(Items for locating described things)
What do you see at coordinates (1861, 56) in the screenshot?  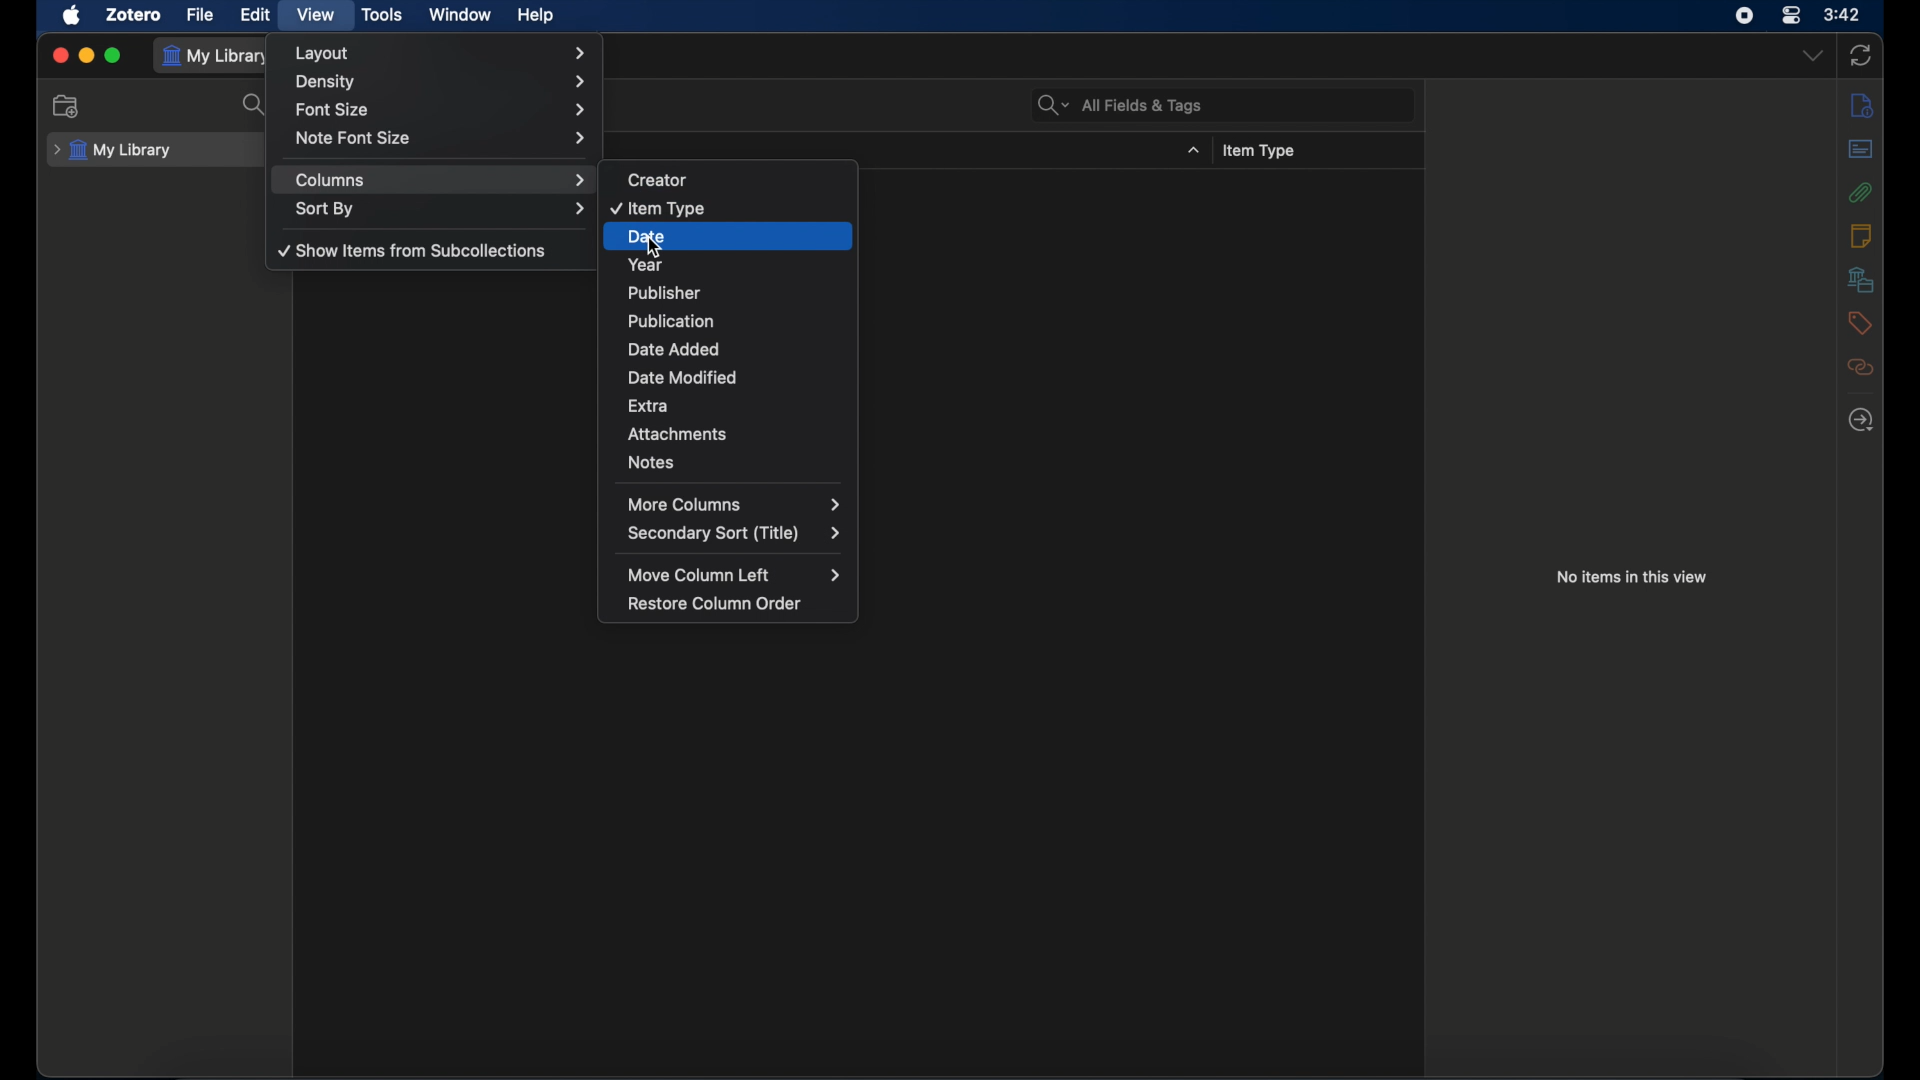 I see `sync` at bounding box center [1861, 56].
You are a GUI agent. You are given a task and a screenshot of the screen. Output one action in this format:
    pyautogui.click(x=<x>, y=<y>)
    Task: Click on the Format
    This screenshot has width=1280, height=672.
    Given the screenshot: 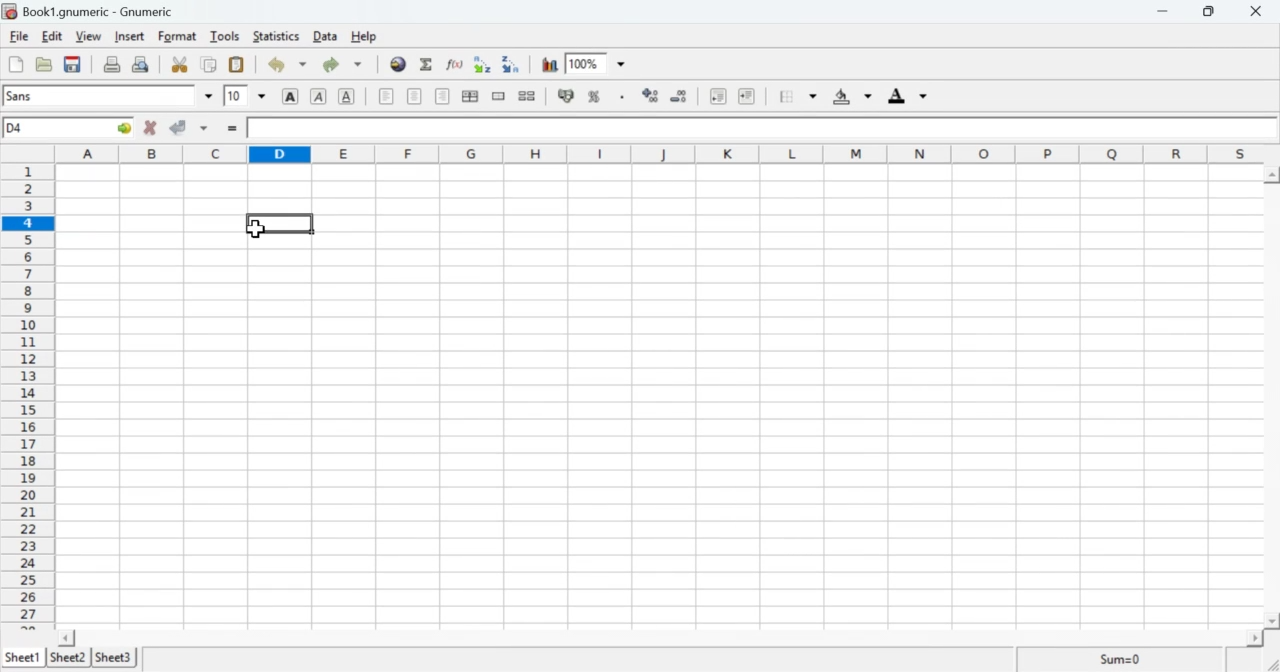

* **EXERCISE INSTRUCTIONS**:
Change "agent" to "assistant" in everything from the line containing "You are a GUI" down to the end of the items, keeping all else the same. Leave the pictures out of your answer.

* **TASK RESPONSE**:
You are a GUI assistant. You are given a task and a screenshot of the screen. Output one action in this format:
    pyautogui.click(x=<x>, y=<y>)
    Task: Click on the Format
    This screenshot has width=1280, height=672.
    Given the screenshot: 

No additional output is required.